Data listing:

----------------

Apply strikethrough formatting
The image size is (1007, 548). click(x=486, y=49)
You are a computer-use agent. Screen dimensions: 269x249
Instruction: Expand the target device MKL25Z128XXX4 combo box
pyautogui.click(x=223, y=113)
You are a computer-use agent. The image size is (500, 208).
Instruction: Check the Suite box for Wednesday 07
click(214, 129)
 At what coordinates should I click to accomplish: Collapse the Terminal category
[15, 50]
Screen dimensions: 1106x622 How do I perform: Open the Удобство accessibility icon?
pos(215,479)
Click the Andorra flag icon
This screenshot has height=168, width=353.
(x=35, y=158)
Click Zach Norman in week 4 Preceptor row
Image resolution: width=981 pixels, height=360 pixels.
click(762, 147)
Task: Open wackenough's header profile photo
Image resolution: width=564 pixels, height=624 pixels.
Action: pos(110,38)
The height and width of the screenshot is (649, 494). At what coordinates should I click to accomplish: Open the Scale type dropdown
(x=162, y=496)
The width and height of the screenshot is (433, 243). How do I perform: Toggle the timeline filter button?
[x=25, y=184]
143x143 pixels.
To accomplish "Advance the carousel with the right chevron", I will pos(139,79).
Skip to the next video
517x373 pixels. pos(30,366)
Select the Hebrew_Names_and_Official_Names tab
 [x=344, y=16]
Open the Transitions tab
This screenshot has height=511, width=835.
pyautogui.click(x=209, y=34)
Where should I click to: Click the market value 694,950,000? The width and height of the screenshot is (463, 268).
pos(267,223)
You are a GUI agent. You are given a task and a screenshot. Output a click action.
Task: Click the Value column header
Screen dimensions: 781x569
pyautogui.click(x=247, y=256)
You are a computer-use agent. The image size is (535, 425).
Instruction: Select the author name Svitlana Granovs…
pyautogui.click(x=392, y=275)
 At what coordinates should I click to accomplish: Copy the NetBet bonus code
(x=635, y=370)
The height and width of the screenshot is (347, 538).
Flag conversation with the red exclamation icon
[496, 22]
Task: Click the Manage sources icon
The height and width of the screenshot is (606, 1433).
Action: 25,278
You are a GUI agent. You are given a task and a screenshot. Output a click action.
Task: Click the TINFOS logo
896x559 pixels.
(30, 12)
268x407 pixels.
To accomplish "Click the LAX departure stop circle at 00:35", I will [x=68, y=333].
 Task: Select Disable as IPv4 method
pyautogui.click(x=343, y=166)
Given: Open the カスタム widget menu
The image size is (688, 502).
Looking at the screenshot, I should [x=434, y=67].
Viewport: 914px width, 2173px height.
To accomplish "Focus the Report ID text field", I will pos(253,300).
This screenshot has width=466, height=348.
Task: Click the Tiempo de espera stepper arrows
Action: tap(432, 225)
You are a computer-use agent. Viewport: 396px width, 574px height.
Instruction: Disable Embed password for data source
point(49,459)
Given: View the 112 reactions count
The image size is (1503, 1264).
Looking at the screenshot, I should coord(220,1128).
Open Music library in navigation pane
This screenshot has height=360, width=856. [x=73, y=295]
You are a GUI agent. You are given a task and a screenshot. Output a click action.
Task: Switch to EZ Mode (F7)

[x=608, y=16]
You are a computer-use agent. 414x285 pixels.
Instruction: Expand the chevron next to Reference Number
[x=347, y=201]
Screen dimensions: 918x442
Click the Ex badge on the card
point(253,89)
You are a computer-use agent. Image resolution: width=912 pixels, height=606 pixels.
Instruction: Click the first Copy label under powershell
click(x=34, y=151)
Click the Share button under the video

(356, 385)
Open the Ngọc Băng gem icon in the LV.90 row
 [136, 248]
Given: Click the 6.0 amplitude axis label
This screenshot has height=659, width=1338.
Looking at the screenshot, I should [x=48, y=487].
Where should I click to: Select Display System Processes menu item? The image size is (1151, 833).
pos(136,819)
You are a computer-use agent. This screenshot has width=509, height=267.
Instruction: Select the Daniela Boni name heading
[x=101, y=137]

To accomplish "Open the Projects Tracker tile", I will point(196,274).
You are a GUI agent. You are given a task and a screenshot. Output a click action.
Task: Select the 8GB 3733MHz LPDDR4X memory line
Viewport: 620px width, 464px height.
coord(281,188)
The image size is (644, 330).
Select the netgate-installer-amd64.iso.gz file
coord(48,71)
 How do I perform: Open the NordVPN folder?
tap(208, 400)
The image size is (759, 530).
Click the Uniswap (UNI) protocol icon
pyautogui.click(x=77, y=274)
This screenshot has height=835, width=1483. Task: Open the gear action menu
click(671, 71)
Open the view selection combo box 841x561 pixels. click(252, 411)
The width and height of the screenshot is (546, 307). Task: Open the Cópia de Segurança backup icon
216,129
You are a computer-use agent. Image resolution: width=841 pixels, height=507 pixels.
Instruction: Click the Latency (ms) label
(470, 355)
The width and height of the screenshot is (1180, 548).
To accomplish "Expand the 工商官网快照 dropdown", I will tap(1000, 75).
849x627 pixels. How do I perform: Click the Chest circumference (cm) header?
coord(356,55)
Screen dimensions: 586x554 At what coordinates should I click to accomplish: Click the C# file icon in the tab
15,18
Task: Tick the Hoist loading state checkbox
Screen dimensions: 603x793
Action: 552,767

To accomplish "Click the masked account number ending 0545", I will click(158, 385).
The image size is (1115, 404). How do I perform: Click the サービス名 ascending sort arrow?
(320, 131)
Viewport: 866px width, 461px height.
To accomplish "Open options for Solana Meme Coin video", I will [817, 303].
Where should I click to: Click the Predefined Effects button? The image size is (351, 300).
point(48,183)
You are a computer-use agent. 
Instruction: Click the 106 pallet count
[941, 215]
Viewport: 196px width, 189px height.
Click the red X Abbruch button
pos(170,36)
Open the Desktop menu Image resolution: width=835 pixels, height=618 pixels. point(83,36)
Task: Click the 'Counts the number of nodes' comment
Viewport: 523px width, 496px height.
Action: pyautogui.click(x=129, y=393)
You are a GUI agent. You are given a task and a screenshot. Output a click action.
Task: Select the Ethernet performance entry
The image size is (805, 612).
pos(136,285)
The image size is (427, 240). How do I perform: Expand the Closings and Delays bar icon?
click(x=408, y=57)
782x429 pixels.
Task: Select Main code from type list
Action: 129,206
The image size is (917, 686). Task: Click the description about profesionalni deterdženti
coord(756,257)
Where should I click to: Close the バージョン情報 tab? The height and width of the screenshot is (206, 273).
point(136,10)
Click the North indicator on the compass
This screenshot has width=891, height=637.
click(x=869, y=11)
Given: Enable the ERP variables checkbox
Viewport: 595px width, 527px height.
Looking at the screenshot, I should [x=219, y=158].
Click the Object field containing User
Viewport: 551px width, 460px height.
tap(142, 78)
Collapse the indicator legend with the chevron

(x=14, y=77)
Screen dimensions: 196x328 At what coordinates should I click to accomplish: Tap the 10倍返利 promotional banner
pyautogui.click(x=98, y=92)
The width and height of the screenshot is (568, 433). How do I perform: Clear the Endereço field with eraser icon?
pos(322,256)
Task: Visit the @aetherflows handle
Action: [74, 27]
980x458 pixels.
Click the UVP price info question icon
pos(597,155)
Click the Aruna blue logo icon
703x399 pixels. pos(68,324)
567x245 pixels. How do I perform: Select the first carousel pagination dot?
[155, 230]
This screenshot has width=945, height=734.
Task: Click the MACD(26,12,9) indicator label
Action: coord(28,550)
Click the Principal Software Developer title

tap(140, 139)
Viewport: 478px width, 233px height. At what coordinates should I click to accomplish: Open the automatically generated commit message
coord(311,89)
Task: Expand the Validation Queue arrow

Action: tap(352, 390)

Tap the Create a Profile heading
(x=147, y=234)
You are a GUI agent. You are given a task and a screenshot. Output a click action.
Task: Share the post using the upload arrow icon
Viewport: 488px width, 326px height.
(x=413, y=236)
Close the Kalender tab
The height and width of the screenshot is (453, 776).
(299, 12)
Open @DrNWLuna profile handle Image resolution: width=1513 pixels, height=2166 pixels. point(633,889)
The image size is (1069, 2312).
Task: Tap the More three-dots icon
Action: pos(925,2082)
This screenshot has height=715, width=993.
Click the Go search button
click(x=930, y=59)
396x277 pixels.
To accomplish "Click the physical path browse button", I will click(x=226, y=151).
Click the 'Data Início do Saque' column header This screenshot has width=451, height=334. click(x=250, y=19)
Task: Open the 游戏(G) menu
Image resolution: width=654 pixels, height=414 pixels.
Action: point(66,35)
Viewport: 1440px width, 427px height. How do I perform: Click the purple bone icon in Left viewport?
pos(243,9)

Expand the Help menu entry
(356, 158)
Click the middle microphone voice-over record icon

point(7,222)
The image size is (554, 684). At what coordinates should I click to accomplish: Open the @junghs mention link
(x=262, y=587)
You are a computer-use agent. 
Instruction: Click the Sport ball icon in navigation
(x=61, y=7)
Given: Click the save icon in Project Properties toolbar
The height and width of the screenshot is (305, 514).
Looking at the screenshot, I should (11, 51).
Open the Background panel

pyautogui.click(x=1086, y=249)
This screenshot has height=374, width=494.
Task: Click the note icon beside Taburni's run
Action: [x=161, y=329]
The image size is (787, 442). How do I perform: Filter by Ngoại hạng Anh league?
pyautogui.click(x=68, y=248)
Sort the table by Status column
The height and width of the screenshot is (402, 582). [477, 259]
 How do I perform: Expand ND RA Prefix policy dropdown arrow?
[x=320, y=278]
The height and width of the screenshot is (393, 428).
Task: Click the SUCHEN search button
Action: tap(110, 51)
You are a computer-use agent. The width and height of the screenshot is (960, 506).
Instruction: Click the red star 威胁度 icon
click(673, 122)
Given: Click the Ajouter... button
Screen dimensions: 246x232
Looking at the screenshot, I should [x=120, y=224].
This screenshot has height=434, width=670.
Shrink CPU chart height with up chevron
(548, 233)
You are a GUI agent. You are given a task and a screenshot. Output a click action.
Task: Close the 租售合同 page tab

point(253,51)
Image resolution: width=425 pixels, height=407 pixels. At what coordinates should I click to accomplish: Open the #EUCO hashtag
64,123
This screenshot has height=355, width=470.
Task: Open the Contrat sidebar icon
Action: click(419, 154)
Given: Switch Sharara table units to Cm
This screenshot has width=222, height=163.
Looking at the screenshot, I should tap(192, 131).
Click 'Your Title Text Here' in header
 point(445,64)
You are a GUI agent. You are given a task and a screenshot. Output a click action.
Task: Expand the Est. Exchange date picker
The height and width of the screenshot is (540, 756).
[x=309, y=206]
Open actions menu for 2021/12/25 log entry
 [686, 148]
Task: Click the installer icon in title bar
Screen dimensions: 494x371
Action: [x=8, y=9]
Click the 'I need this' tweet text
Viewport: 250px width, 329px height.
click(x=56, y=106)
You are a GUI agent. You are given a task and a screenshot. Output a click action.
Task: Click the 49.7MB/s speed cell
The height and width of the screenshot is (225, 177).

----------------

Task directions: Reproduce exactly the lines of the records above from the one with "Instruction: Click the first" to the one with "Given: Click the 6.0 amplitude axis label", both included, and leave out everything else.

Result:
Instruction: Click the first Copy label under powershell
click(x=34, y=151)
Click the Share button under the video

(356, 385)
Open the Ngọc Băng gem icon in the LV.90 row
 [136, 248]
Given: Click the 6.0 amplitude axis label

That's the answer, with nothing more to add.